Tailor welded blank forming limit computation by neural network based expert system

TitleTailor welded blank forming limit computation by neural network based expert system
Publication TypeJournal Article
Year of Publication2010
AuthorsSiva Krishna, K, Ganesh Narayanan, R, Saravana Kumar, G
JournalJournal of computer and experimental simulations in engineering and science
Issue8
Date PublishedOctober
KeywordsExpert system, Limit strain, Neural Network, Tailor welded blanks
AbstractThe forming behavior of Tailor Welded Blanks (TWB) is influenced by thickness ratio, strength ratio, and weld conditions in a compounding fashion. It is necessary to predict suitable TWB conditions for achieving better stamped product made of welded blanks.
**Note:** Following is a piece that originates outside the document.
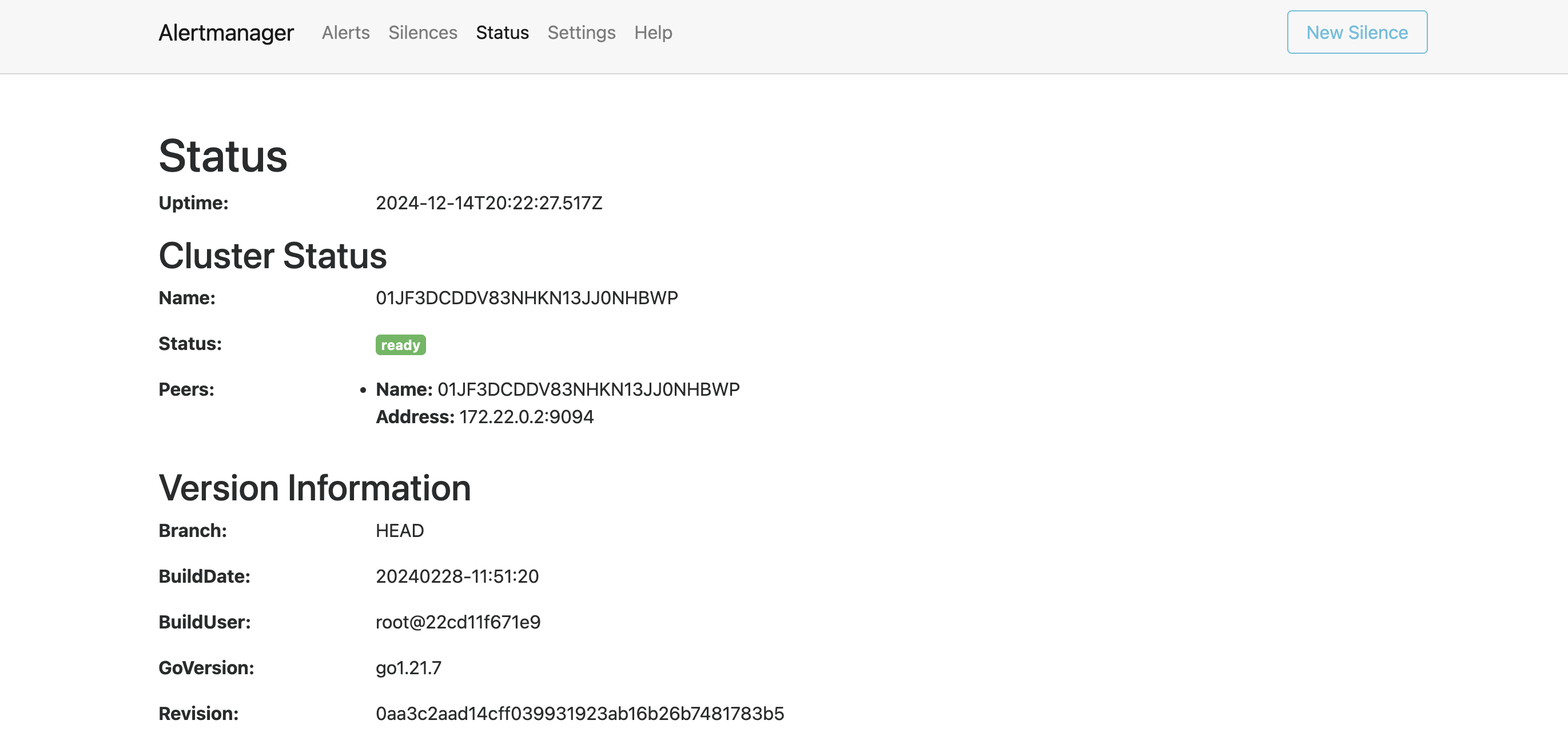Click the main Status page heading
Viewport: 1568px width, 740px height.
point(223,156)
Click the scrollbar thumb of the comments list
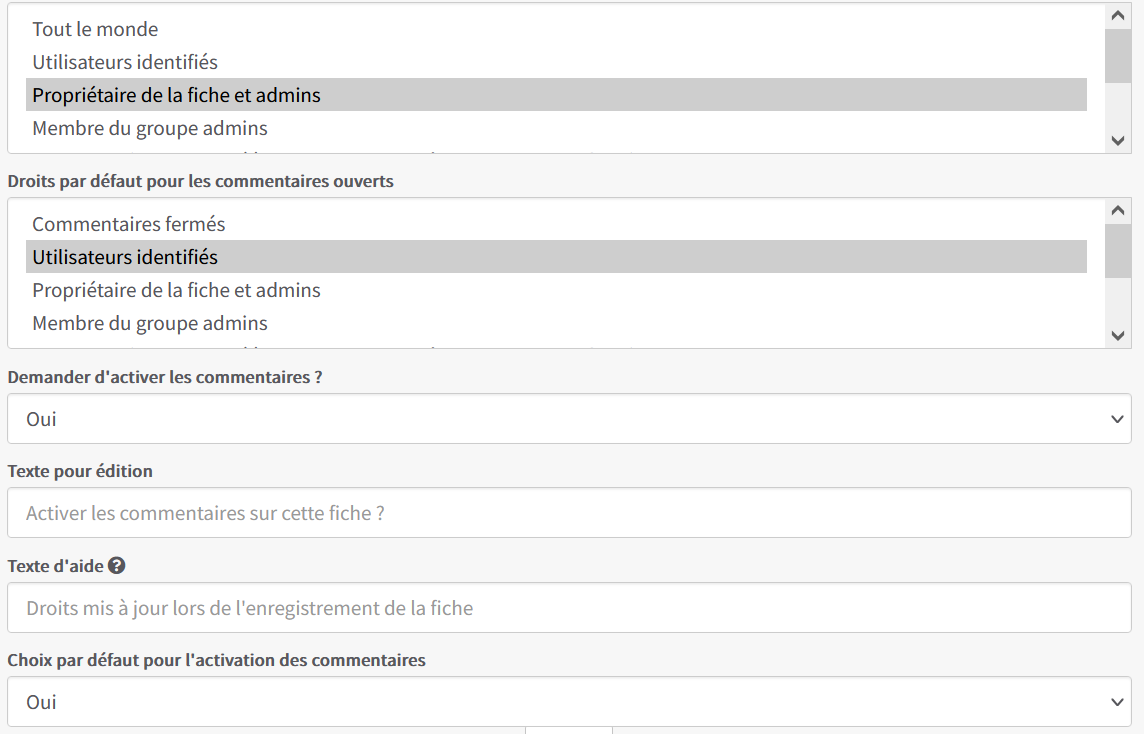1144x734 pixels. coord(1117,251)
This is quite difficult and resource intensive, requiring lot of simulations or experiments to be performed under varied base material and weld conditions. Sheet part designers will be greatly benefited if an ‘expert system’ is available that can deliver forming behavior of TWB for varied weld and blank conditions. This work primarily aims at developing an expert system based on Artificial Neural Network (ANN) model to predict the forming limit of welded blanks made of steel grade base materials. The forming limit strains (or FLC) of TWBs are predicted using Thickness Gradient based Necking Criterion (TGNC) by simulating limit dome height test in PAM STAMP 2G. The forming limit strains thus generated for wide range of TWB parameters are trained to construct ANN model/expert system. The predicted results from ANN are compared and validated with simulation results (from TGNC) for two intermediate TWB conditions. Also the expert system predictions are validated with FLCs from Effective strain rate based (ESRC), Major strain rate based (MSRC), and Thickness strain rate based (TSRC). It is observed that the results obtained from expert system/ANN are encouraging with acceptable prediction errors. This expert system is part of the global expert system framework that is proposed earlier for designing TWB conditions that will deliver better TWB products.